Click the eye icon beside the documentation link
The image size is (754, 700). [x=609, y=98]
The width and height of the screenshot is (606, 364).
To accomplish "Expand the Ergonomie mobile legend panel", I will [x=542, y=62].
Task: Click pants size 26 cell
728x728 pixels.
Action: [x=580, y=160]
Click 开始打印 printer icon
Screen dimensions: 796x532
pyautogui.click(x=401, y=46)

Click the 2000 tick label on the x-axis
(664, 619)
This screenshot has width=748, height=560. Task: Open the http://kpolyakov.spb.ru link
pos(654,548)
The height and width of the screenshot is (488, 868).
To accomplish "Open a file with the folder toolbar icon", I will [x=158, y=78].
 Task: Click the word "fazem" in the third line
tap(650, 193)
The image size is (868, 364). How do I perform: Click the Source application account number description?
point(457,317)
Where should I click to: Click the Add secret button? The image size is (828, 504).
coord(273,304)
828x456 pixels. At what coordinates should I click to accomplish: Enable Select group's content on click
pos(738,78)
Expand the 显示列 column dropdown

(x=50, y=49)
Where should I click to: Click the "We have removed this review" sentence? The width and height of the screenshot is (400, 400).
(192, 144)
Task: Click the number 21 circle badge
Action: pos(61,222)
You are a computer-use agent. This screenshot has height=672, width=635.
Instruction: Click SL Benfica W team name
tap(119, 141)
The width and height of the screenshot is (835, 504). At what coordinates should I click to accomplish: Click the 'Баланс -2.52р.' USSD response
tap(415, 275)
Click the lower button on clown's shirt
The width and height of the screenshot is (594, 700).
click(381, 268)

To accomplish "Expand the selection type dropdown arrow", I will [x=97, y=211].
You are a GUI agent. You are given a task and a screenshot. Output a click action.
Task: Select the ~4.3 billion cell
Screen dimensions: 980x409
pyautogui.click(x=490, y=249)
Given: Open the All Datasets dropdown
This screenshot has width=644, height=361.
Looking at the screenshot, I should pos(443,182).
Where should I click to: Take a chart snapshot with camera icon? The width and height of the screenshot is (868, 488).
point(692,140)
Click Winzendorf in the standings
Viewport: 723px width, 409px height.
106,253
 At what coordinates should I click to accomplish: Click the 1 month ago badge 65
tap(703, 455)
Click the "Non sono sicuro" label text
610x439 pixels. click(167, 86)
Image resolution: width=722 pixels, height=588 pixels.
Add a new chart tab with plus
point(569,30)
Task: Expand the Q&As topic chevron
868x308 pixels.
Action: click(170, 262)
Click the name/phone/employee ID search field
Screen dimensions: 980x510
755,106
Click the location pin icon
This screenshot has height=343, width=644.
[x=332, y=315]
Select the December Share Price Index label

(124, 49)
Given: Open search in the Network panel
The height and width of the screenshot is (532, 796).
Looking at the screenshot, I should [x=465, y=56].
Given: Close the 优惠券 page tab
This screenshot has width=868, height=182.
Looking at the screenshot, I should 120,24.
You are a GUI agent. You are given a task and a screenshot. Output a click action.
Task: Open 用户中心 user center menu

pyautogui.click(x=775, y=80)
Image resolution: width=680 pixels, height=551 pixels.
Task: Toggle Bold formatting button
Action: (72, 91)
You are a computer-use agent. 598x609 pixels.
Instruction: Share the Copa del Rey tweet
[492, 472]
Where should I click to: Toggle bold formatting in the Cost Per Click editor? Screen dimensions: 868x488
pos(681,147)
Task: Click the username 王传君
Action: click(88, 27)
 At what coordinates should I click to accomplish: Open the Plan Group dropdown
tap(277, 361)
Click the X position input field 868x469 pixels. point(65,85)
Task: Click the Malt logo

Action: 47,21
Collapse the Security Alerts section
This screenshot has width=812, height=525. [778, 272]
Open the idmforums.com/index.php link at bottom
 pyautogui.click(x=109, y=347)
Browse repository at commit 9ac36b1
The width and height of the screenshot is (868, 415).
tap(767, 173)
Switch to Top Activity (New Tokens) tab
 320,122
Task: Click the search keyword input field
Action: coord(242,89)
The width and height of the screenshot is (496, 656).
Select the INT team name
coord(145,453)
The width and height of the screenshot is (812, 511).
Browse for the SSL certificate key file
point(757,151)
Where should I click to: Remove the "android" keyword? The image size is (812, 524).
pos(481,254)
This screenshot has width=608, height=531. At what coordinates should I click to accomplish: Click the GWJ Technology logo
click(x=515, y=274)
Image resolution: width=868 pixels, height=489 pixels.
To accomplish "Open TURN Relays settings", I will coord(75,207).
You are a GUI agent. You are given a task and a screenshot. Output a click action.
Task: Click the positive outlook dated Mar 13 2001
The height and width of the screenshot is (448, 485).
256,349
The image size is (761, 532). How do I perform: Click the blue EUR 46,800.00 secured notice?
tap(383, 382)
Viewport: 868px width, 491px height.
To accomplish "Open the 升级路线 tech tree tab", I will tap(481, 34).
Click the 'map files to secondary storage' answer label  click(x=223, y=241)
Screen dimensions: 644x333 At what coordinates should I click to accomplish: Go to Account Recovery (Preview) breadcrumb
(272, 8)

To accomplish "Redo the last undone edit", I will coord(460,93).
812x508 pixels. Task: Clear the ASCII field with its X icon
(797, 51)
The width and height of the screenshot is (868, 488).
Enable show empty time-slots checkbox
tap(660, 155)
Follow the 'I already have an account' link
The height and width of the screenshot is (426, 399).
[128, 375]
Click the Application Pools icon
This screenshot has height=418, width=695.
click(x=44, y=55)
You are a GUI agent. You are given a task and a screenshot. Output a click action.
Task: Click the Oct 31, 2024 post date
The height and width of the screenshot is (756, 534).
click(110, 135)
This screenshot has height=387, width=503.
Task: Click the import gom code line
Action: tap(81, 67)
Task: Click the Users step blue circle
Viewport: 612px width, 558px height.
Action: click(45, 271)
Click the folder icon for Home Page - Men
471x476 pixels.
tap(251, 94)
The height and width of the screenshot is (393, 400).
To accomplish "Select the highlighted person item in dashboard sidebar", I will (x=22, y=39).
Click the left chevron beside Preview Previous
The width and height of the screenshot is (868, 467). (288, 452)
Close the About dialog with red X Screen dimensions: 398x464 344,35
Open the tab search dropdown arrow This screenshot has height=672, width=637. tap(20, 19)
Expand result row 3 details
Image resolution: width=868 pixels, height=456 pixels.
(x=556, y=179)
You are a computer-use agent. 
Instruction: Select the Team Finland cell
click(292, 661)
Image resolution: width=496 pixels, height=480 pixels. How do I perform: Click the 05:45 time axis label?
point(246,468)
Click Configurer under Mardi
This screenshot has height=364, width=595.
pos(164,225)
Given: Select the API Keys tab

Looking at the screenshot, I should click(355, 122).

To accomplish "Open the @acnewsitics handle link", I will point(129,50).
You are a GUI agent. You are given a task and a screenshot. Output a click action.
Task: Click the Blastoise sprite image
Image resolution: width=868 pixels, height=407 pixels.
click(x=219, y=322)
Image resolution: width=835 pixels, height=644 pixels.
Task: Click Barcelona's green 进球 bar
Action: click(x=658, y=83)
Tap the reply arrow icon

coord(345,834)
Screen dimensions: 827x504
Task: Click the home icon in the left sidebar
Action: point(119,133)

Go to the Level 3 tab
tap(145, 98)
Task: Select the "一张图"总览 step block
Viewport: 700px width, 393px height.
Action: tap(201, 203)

____

Retype the listing above, word for word, from its first line to the line containing "Task: Click pants size 26 cell", both ends included.

Click the eye icon beside the documentation link
The image size is (754, 700). [x=609, y=98]
The width and height of the screenshot is (606, 364).
To accomplish "Expand the Ergonomie mobile legend panel", I will [x=542, y=62].
Task: Click pants size 26 cell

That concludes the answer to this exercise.